图1 Western blot检测NaCl和LPS分别刺激肾iMCD3细胞NFAT5蛋白表达水平

2.2 TNFɑ和MCP-1在内毒素(LPS)刺激的肾小管细胞表达水平

内毒素(LPS)(10 ng/ml)和细胞培养液刺激肾小管细胞12 h作为实验组和阴性对照组，使用RT-PCR方法和ELISA方法分别测量TNFα和MCP-1 mRNA水平和在细胞培养液中的蛋白水平。如图2B所示，内毒素 (LPS) 可导致肾小管细胞中TNFα和MCP-1 mRNA水平表达增加，释放到培养液中的TNFα和MCP-1蛋白增加。

图2 qRT-PCR 检测mRNA表达水平A: NaCl(500 mOsm)和LPS(10 ng/ml、1 μg/ml及10 μg/ml)分别刺激肾iMCD3细胞，NFAT5 mRNA的表达； B: NaCl(500 mOsm)和LPS(10 ng/ml)分别刺激肾iMCD3细胞，TNFα 和MCP-1 mRNA的表达，与对照组比较：*P<0.05

2.3 TNFɑ和MCP-1在内毒素(LPS)刺激的NFAT5敲除的肾小管细胞表达水平

内毒素(LPS)(10 ng/ml)刺激被NFAT5 siRNA和Scramble RNA转录的肾小管细胞12 h作为实验组和阴性对照组，使用qRT-PCR方法和ELISA方法分别测量TNFα和MCP-1 mRNA水平和在细胞培养液中的蛋白水平。如图3所示，使用NFAT5 siRNA相较于scramble RNA转录肾小管细胞，细胞中NFAT5 mRNA表达水平降低，差异有统计学意义(

P

<0.05)，提示敲除细胞中NFAT5基因表达成功。然后用LPS刺激两组细胞12 h，相较于对照组，NFAT5 siRNA 转录细胞中TNFα和MCP-1 mRNA水平表达降低，与对照组比较，差异有统计学意义(

P

<0.05)。释放到培养液中的TNFα和MCP-1蛋白水平降低，与对照组比较，提示NFAT5参与LPS导致肾小管细胞的炎症反应的调节。

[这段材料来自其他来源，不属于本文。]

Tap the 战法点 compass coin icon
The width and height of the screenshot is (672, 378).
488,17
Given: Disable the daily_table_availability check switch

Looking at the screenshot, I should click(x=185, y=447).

图3 NFAT5 siRNA 转染肾集合管细胞iMCD3后 TNFα和MCP-1的蛋白及mRNA表达A： ElISA检测TNFɑ 蛋白表达；B：ElISA检测MCP-1蛋白表达； C：qRT-PCR检测NFAT5 mRNA相对表达水平；D：qRT PCR检测 TNFɑ mRNA相对表达水平；E：qRT PCR检测 MCP-1 mRNA相对表达水平；与对照组比较：*P<0.05

2.4 核转录因子NFAT5与内毒素(LPS)刺激的肾小管细胞产生的TNFα和MCP-1 mRNA启动子结合能力水平

内毒素(LPS)(10 ng/ml)刺激和无任何刺激肾小管细胞2、4 h分别作为实验组和对照组，使用染色质免疫共沉淀(ChIP)的方法分别测量NFAT5与TNFα和MCP-1 mRNA启动子片段结合的水平。如图4所示，实验组中，iMCD3细胞分别受到LPS(10 ng/ml)刺激2 h和4 h后，MCP-1和TNFα mRNA启动子中的DNA片段相对于IgG抗体存在富集倍数，提示脂多糖刺激的肾小管细胞的炎症反应是由核转录因子NFAT5通过结合MCP-1和TNFα mRNA启动子从而调控基因转录。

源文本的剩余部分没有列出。